> [WHAT IS BEING ASKED] Rewrite the records below, replacing each occurrence of "GUI agent" with "interface agent" and leaving everything else unchanged.

[Word and element location records]

"""

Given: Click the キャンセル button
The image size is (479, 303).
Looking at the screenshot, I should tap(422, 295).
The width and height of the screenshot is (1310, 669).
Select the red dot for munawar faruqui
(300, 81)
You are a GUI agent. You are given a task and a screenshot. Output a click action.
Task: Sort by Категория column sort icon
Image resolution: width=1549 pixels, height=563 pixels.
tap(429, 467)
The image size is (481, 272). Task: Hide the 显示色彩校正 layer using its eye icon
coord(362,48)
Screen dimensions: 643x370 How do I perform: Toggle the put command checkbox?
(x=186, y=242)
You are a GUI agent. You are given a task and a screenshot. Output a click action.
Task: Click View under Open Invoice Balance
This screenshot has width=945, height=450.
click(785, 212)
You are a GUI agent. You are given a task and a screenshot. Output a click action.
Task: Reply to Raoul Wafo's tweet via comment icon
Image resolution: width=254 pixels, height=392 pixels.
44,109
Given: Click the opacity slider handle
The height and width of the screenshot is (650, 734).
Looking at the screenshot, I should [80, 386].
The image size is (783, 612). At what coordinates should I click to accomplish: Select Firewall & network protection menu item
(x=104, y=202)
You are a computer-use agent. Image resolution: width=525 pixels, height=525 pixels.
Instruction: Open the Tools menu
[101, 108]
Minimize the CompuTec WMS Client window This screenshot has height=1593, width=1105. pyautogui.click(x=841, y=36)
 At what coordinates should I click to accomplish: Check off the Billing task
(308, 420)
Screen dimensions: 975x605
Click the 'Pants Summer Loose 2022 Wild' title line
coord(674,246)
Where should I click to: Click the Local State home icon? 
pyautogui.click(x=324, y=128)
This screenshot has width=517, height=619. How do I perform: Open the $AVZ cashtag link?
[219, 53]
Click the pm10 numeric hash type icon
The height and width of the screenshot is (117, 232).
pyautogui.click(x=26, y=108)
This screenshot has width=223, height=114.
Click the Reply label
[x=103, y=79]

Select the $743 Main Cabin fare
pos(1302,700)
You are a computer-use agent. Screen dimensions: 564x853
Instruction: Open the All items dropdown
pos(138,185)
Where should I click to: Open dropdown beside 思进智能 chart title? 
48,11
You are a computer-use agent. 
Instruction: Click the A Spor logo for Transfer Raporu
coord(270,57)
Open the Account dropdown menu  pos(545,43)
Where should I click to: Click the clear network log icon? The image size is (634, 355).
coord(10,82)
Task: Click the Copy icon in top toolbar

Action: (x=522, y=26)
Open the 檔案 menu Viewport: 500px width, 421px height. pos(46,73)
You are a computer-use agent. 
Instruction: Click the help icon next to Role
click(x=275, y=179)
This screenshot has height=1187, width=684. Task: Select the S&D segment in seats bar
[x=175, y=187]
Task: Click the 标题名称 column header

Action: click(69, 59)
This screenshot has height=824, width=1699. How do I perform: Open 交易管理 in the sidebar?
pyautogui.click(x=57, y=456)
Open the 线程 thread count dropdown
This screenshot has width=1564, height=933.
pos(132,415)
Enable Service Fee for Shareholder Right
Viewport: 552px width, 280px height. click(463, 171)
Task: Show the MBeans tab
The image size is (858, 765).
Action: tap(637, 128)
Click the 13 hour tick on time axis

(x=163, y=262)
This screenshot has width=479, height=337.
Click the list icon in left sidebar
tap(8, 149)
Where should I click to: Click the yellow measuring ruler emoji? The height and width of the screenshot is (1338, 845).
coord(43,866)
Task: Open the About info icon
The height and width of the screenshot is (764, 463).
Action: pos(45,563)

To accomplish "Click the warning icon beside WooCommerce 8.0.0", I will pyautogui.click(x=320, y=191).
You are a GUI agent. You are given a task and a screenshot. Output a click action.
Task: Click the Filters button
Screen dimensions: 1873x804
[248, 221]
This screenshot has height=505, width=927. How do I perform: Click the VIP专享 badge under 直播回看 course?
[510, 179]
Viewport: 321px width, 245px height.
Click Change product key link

"""

> [RESPONSE TO THE TASK]
Given: Click the キャンセル button
The image size is (479, 303).
Looking at the screenshot, I should tap(422, 295).
The width and height of the screenshot is (1310, 669).
Select the red dot for munawar faruqui
(300, 81)
You are a interface agent. You are given a task and a screenshot. Output a click action.
Task: Sort by Категория column sort icon
Image resolution: width=1549 pixels, height=563 pixels.
tap(429, 467)
The image size is (481, 272). Task: Hide the 显示色彩校正 layer using its eye icon
coord(362,48)
Screen dimensions: 643x370 How do I perform: Toggle the put command checkbox?
(x=186, y=242)
You are a interface agent. You are given a task and a screenshot. Output a click action.
Task: Click View under Open Invoice Balance
This screenshot has width=945, height=450.
click(785, 212)
You are a interface agent. You are given a task and a screenshot. Output a click action.
Task: Reply to Raoul Wafo's tweet via comment icon
Image resolution: width=254 pixels, height=392 pixels.
44,109
Given: Click the opacity slider handle
The height and width of the screenshot is (650, 734).
Looking at the screenshot, I should [80, 386].
The image size is (783, 612). At what coordinates should I click to accomplish: Select Firewall & network protection menu item
(x=104, y=202)
You are a computer-use agent. Image resolution: width=525 pixels, height=525 pixels.
Instruction: Open the Tools menu
[101, 108]
Minimize the CompuTec WMS Client window This screenshot has height=1593, width=1105. pyautogui.click(x=841, y=36)
 At what coordinates should I click to accomplish: Check off the Billing task
(308, 420)
Screen dimensions: 975x605
Click the 'Pants Summer Loose 2022 Wild' title line
coord(674,246)
Where should I click to: Click the Local State home icon? 
pyautogui.click(x=324, y=128)
This screenshot has width=517, height=619. How do I perform: Open the $AVZ cashtag link?
[219, 53]
Click the pm10 numeric hash type icon
The height and width of the screenshot is (117, 232).
pyautogui.click(x=26, y=108)
This screenshot has width=223, height=114.
Click the Reply label
[x=103, y=79]

Select the $743 Main Cabin fare
pos(1302,700)
You are a computer-use agent. Screen dimensions: 564x853
Instruction: Open the All items dropdown
pos(138,185)
Where should I click to: Open dropdown beside 思进智能 chart title? 
48,11
You are a computer-use agent. 
Instruction: Click the A Spor logo for Transfer Raporu
coord(270,57)
Open the Account dropdown menu  pos(545,43)
Where should I click to: Click the clear network log icon? The image size is (634, 355).
coord(10,82)
Task: Click the Copy icon in top toolbar

Action: (x=522, y=26)
Open the 檔案 menu Viewport: 500px width, 421px height. pos(46,73)
You are a computer-use agent. 
Instruction: Click the help icon next to Role
click(x=275, y=179)
This screenshot has height=1187, width=684. Task: Select the S&D segment in seats bar
[x=175, y=187]
Task: Click the 标题名称 column header

Action: click(69, 59)
This screenshot has height=824, width=1699. How do I perform: Open 交易管理 in the sidebar?
pyautogui.click(x=57, y=456)
Open the 线程 thread count dropdown
This screenshot has width=1564, height=933.
pos(132,415)
Enable Service Fee for Shareholder Right
Viewport: 552px width, 280px height. click(463, 171)
Task: Show the MBeans tab
The image size is (858, 765).
Action: tap(637, 128)
Click the 13 hour tick on time axis

(x=163, y=262)
This screenshot has width=479, height=337.
Click the list icon in left sidebar
tap(8, 149)
Where should I click to: Click the yellow measuring ruler emoji? The height and width of the screenshot is (1338, 845).
coord(43,866)
Task: Open the About info icon
The height and width of the screenshot is (764, 463).
Action: pos(45,563)

To accomplish "Click the warning icon beside WooCommerce 8.0.0", I will pyautogui.click(x=320, y=191).
You are a interface agent. You are given a task and a screenshot. Output a click action.
Task: Click the Filters button
Screen dimensions: 1873x804
[248, 221]
This screenshot has height=505, width=927. How do I perform: Click the VIP专享 badge under 直播回看 course?
[510, 179]
Viewport: 321px width, 245px height.
Click Change product key link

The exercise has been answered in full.